If the album was intended to keep the character’s fan-base laughing, then it will. So long as serious hip-hop listeners don’t take the album seriously, they’ll get the joke of it as well. After listening to the album, I’ve come to think of Bon Qui Qui as a send-up of current mainstream rap culture: Ignorant, trendy, materialistic and an unbridled obsession with instant gratification. What’s even funnier is that there may be tons of people who view and laugh at the character without ever realizing that the joke’s on them. To her credit, Anjelah stays in character the whole way through and, as such, the production is entirely comprised of glossy, club-friendly synths and 808 drum programming. The music is oscillating and, for a brief fraction of a second, I was almost reminded of the production on one of the Run the Jewels albums. The lyrics are rude and obnoxious peppered with marginally-clever wordplay. Check out this lyric sample from “No Boyfren”:
“Ain’t gotta boyfren, they so dumb
Marathon Men, always on the run
I’ma down chick, yet I’m so fly
Your girl too fly to date a soft guy
They say I’m ghetto ’cause I get low
I’m the main event, you the pre-show”
One interesting thing is the brief double-time spitting that she does close to the 2-minute mark. The most talked about track is the viral single “I’m A Cut You”. Inspired by her frequent threat to rude customers, Bon Qui Qui takes it further and makes a song out of it. Juxtaposing menacing synths with layered amped-up guitar riffs, the song is a hilarious lyrical depiction of “hood logic”. The album’s sixth track, “Sacurrity”, is a tongue-in-cheek ode to women like her who believe they’re entitled to have a man whose sole purpose is to take care of them.
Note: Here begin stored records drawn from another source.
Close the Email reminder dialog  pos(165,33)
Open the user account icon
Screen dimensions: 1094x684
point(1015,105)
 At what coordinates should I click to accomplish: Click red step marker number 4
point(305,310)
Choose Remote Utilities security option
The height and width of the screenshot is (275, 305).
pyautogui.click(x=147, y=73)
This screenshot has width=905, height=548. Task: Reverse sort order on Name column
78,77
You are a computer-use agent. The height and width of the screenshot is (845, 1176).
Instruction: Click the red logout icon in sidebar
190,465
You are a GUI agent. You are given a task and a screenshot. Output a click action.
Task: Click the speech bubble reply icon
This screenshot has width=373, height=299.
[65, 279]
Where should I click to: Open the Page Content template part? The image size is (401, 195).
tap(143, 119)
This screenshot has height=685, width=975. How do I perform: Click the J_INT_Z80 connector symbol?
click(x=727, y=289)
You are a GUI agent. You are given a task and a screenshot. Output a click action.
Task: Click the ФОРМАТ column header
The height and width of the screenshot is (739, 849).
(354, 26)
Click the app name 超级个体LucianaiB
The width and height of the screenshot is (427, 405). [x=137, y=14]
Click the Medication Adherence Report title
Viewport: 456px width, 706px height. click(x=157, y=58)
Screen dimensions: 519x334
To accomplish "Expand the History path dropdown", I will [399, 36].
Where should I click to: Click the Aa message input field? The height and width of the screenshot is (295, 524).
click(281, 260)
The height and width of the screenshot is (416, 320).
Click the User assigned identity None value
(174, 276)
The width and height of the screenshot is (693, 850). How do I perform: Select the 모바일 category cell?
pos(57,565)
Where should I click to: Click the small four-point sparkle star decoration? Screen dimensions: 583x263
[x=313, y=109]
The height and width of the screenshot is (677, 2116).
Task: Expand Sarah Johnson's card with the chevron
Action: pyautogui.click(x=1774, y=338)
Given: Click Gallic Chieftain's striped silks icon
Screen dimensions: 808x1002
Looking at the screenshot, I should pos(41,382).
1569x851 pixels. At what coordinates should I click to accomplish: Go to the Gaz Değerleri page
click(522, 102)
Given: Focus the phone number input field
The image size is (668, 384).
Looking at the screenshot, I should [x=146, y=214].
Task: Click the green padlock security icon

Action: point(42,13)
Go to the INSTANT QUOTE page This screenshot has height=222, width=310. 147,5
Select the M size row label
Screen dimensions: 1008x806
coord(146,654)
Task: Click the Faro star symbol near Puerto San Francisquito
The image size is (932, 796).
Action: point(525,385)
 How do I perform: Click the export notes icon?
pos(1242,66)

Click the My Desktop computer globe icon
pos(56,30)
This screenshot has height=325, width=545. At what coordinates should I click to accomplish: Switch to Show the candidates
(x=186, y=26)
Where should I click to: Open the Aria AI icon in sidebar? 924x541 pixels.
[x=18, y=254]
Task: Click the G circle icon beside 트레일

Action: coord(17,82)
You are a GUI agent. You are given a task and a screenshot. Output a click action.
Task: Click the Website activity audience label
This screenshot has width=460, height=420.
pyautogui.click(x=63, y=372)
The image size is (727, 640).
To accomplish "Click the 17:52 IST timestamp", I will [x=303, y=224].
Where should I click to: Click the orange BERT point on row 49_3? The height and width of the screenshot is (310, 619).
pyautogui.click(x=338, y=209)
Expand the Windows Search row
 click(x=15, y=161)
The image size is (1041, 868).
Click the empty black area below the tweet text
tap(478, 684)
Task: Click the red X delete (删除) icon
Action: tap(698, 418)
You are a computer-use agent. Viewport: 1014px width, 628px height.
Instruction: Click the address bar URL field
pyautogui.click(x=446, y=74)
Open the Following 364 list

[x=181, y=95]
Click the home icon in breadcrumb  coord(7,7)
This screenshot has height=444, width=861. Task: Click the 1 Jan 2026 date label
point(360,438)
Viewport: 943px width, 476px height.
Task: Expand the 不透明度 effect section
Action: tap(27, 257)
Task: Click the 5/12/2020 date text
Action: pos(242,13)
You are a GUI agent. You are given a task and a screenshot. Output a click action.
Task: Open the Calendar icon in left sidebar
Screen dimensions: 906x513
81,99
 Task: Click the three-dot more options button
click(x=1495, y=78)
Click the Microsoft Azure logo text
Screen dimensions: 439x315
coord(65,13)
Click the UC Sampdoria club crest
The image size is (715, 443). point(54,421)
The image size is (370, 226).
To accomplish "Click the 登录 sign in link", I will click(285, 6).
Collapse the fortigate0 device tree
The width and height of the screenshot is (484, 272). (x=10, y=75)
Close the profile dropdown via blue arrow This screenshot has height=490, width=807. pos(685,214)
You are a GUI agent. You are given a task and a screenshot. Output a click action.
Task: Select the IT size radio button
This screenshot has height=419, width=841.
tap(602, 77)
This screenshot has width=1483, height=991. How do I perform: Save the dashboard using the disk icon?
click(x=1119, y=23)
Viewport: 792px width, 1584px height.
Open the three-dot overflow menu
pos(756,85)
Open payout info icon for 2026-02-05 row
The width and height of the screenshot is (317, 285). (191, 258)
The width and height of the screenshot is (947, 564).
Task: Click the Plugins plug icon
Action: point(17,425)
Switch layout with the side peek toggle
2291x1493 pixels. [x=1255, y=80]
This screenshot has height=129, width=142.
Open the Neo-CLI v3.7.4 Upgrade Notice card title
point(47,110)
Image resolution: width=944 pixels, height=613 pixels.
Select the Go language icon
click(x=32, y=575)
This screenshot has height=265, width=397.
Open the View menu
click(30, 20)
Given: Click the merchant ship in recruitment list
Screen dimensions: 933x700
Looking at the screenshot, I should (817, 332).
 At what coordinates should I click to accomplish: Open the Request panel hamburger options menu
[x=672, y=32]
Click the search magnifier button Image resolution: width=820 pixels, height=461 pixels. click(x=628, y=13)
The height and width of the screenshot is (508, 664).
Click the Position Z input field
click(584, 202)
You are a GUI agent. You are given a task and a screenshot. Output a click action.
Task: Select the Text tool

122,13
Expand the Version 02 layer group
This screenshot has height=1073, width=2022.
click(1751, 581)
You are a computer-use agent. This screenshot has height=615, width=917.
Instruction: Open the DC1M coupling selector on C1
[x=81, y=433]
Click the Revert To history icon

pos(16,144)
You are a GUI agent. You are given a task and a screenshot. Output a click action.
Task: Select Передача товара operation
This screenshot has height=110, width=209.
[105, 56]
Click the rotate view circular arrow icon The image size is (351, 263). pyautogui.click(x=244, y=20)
I have to admit, most hip-hop albums with a significant comedic bent don’t do much for me unless a point’s being made about some vice or societal ill. Though I see the character of Bon Qui Qui as a satire, I don’t know if that’s truly the intent by design. As a self-aware listener, I can chuckle at several parts of the album. “Gold Plated Dreams” isn’t something I’d have in my collection or even my regular rotation. But for somebody still in touch with their inner immature 12-year-old and still laughs at old Jerky Boys records, this is for you.